__Instructions for the task__. A partial copy is required: transcribe exactly the lines from the one containing "Given: Toggle the Safari sidebar" through the last line below, without any pictures.

Saved entries:
=-=-=-=-=

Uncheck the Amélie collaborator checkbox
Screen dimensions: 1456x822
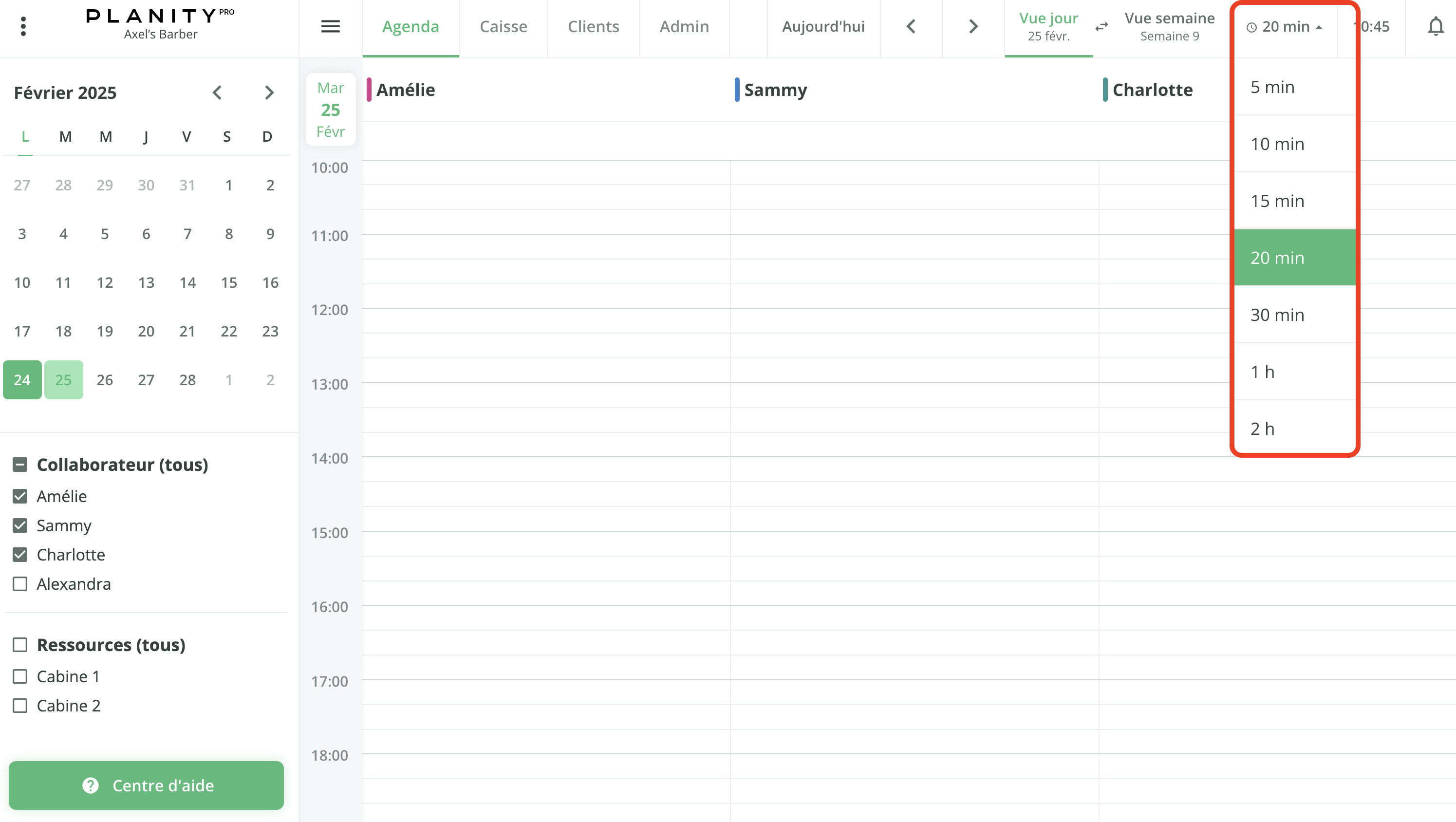click(x=20, y=496)
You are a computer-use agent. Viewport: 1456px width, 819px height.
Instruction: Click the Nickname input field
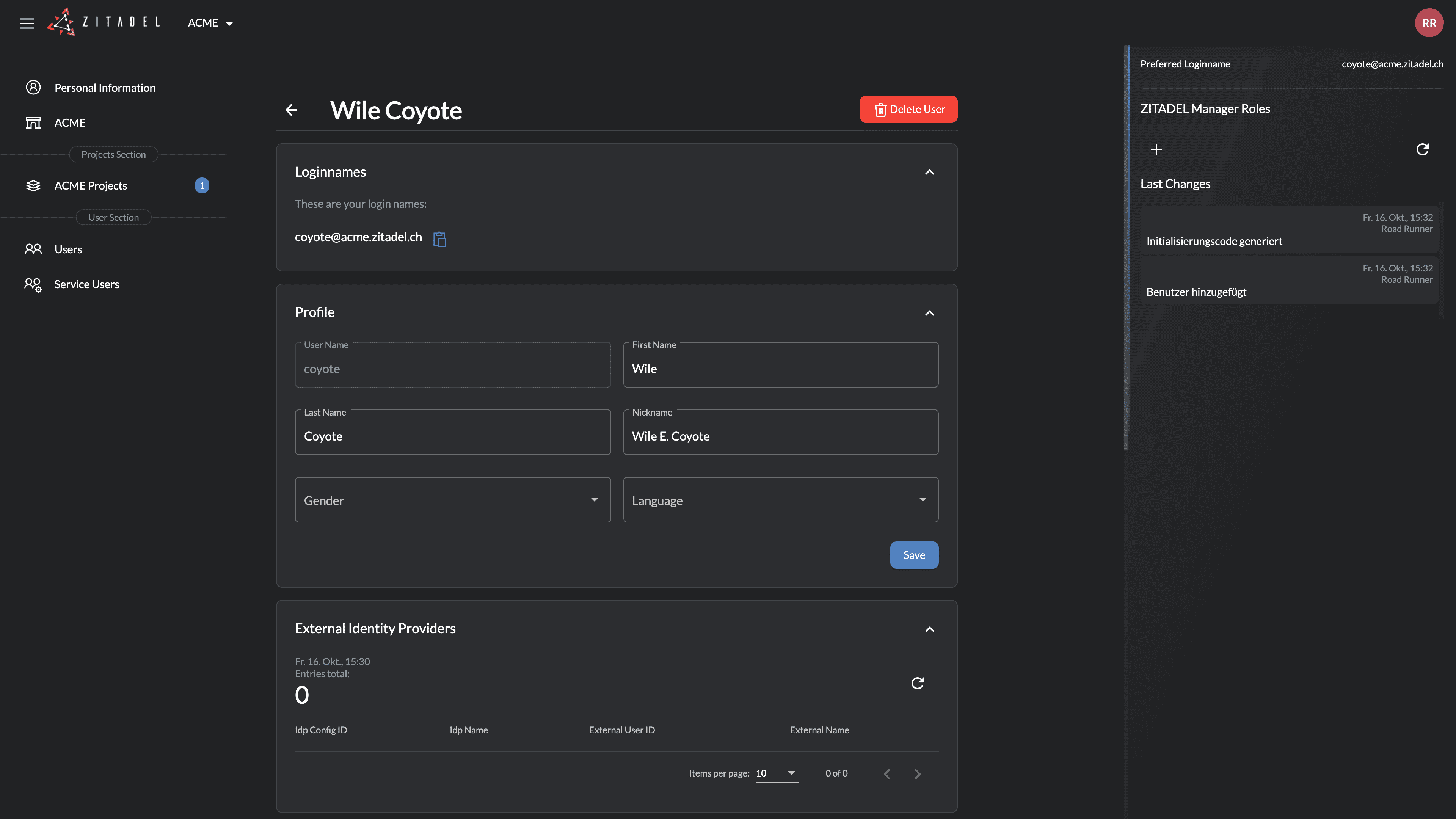pos(780,436)
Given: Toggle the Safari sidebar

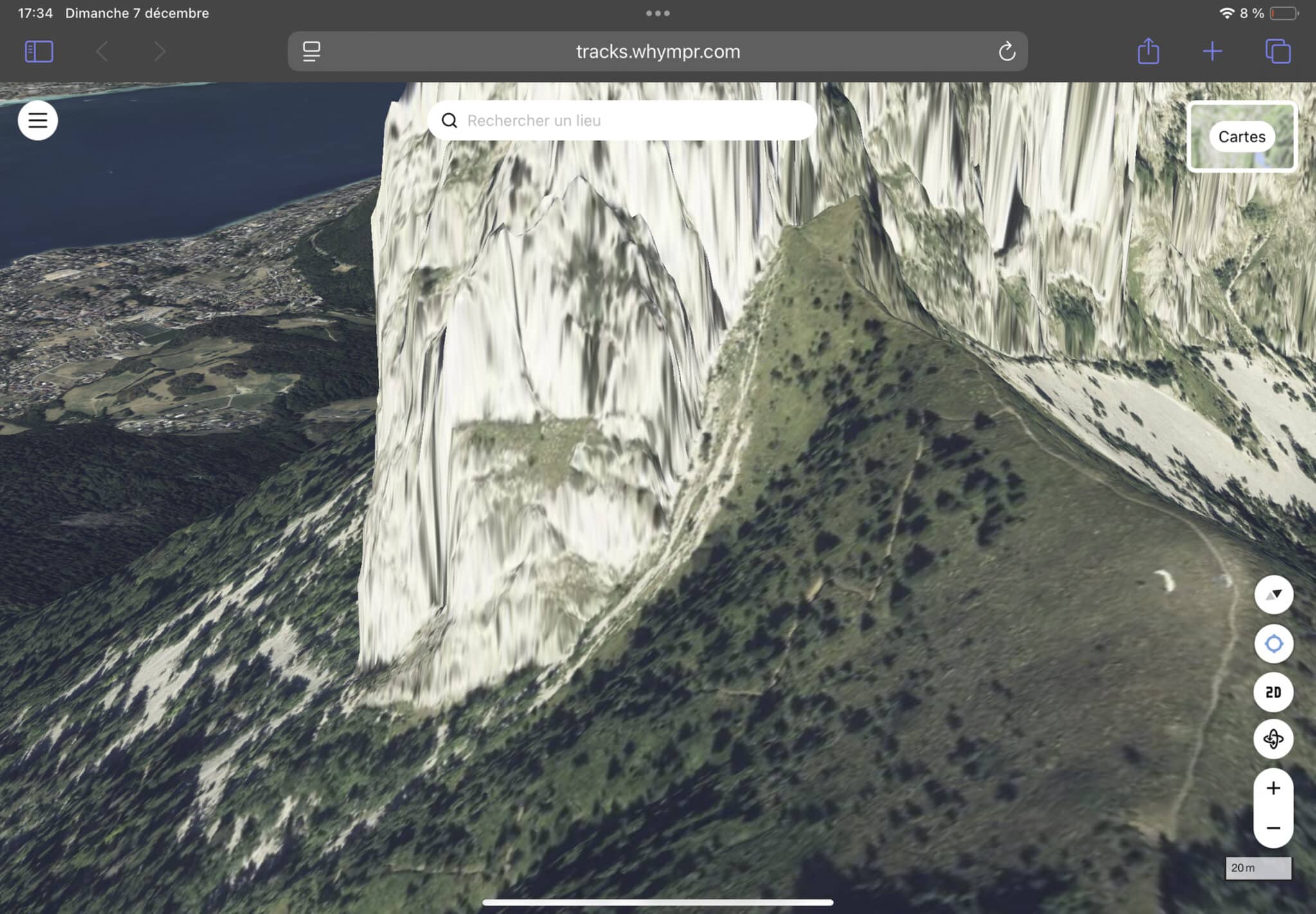Looking at the screenshot, I should coord(39,51).
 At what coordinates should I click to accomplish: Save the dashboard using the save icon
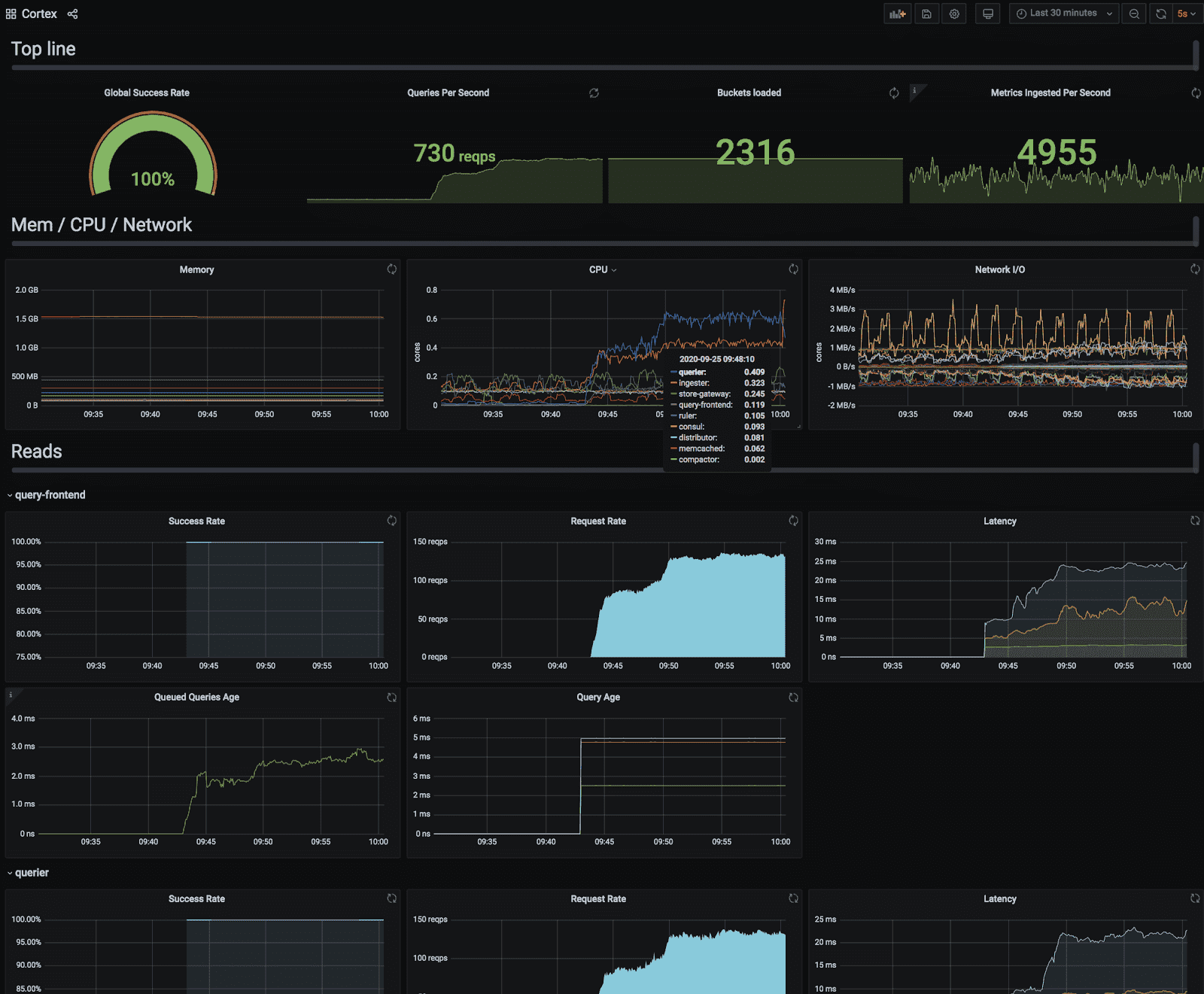926,14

=-=-=-=-=

__Expected output__.
Given: Toggle the Safari sidebar

Looking at the screenshot, I should coord(39,51).
 At what coordinates should I click to accomplish: Save the dashboard using the save icon
926,14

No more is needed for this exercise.